Starting with the line that includes "Screen dimensions: 1635x902", write out every remaining line of the records below exactly as it appears, leaving out any images.

* **PROVIDED DATA**
*** Begin section ***
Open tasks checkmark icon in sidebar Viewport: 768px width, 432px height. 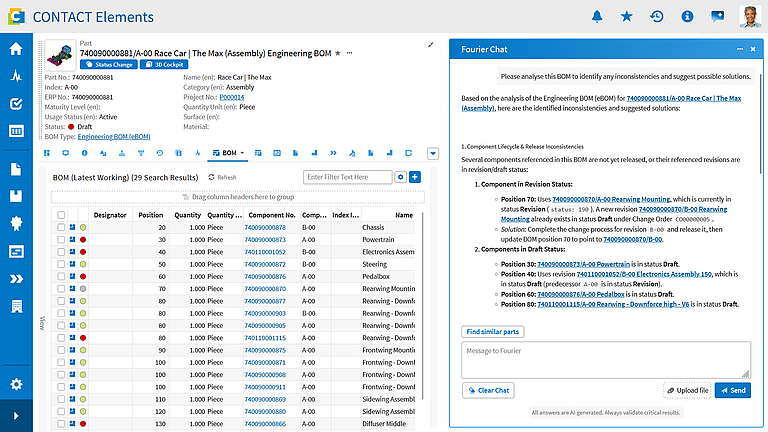point(16,103)
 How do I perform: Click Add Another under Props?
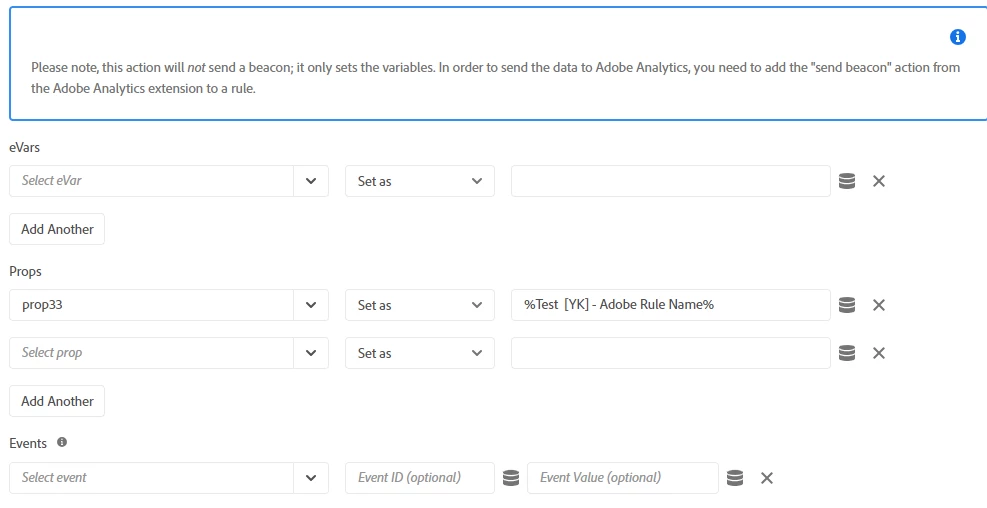click(57, 401)
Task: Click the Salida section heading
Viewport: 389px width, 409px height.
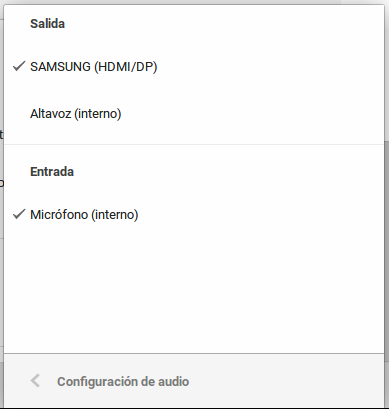Action: click(x=47, y=24)
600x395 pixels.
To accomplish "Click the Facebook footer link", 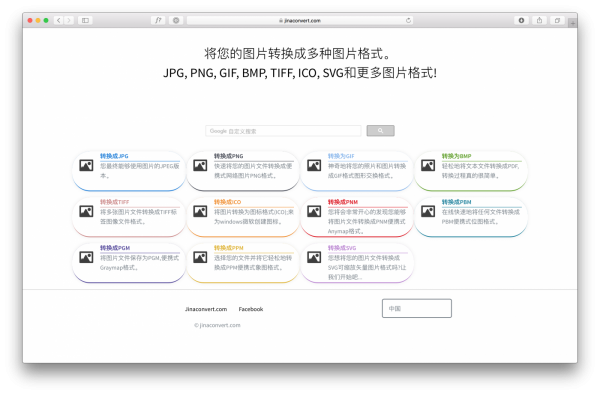I will [x=251, y=309].
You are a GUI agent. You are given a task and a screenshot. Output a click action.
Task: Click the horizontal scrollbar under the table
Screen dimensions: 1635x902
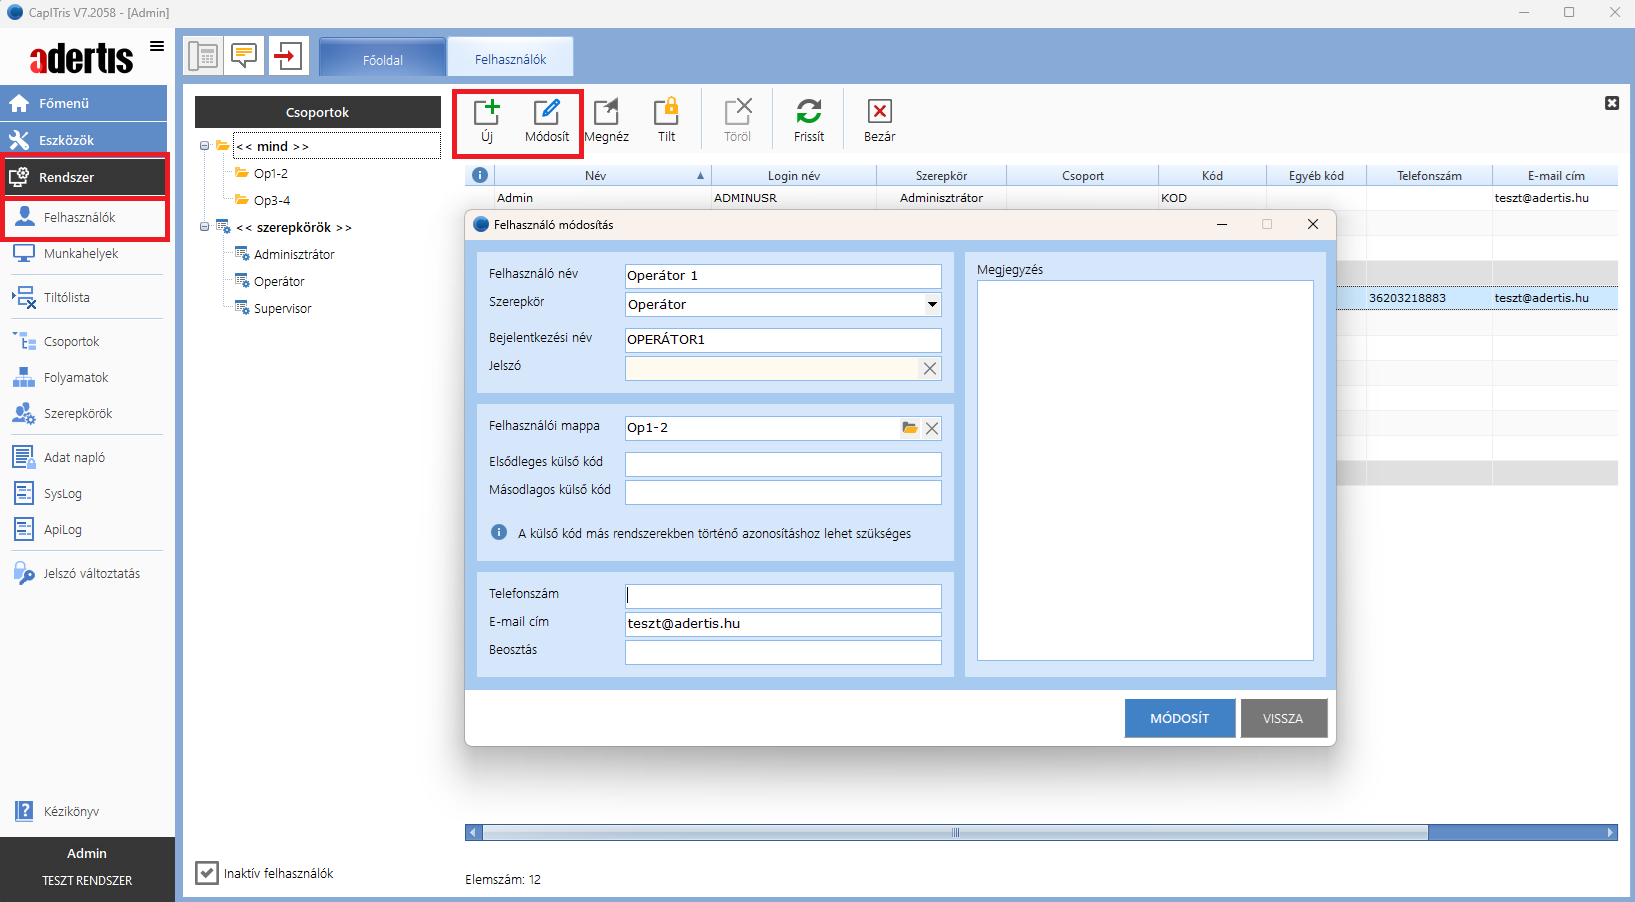click(x=955, y=832)
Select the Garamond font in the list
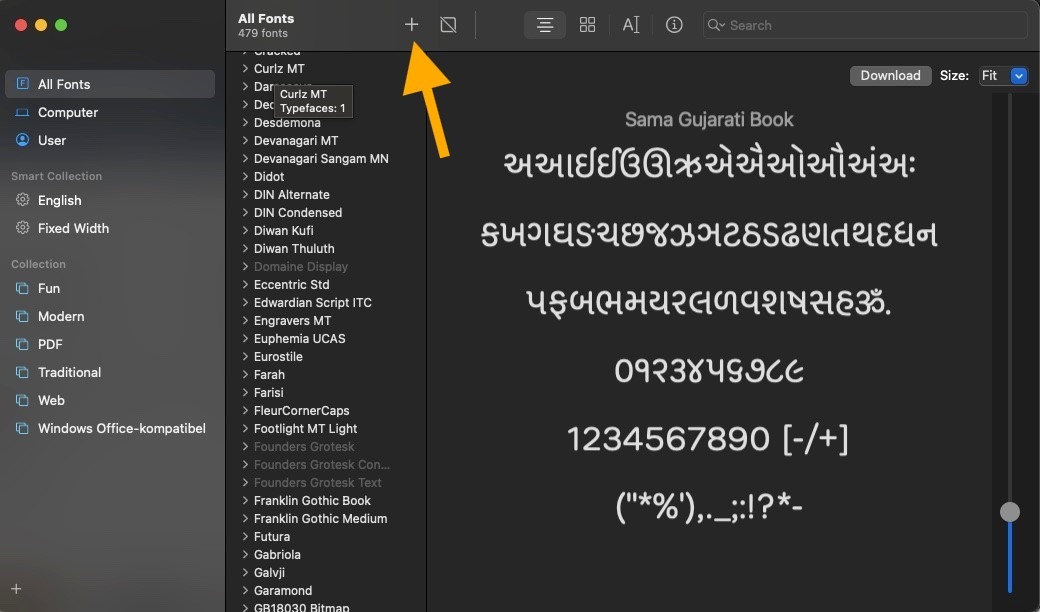This screenshot has height=612, width=1040. point(283,590)
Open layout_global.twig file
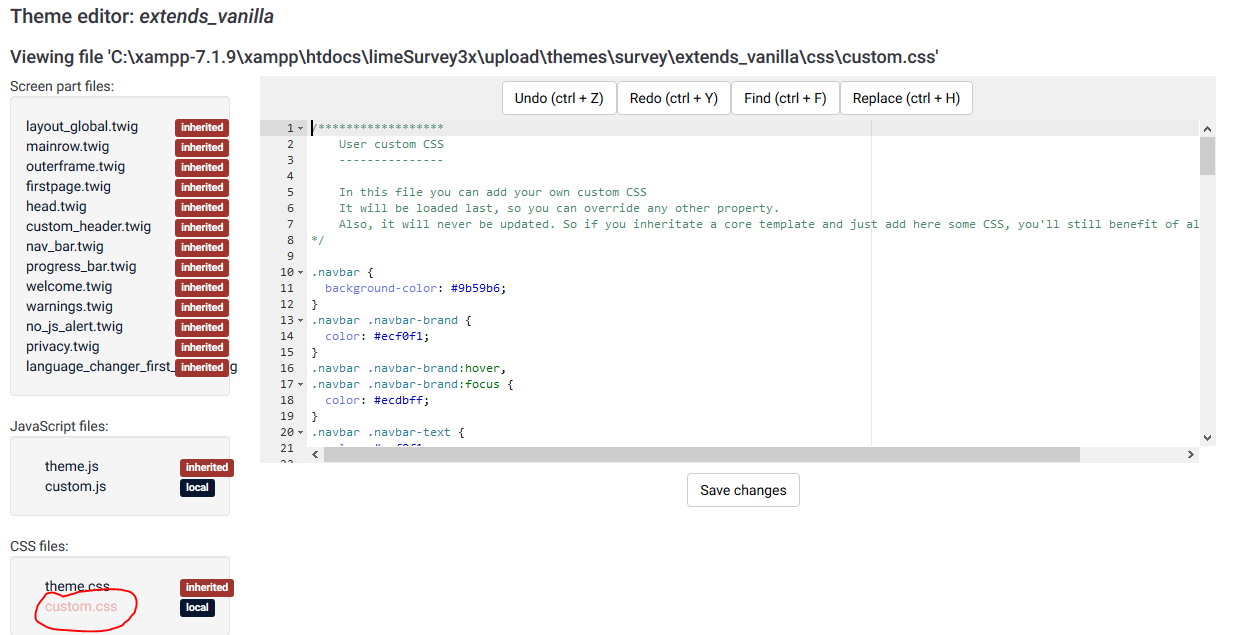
*** End section ***
* **THE COMPLETED TASK**
Screen dimensions: 1635x902
click(x=955, y=832)
Select the Garamond font in the list
This screenshot has height=612, width=1040. point(283,590)
Open layout_global.twig file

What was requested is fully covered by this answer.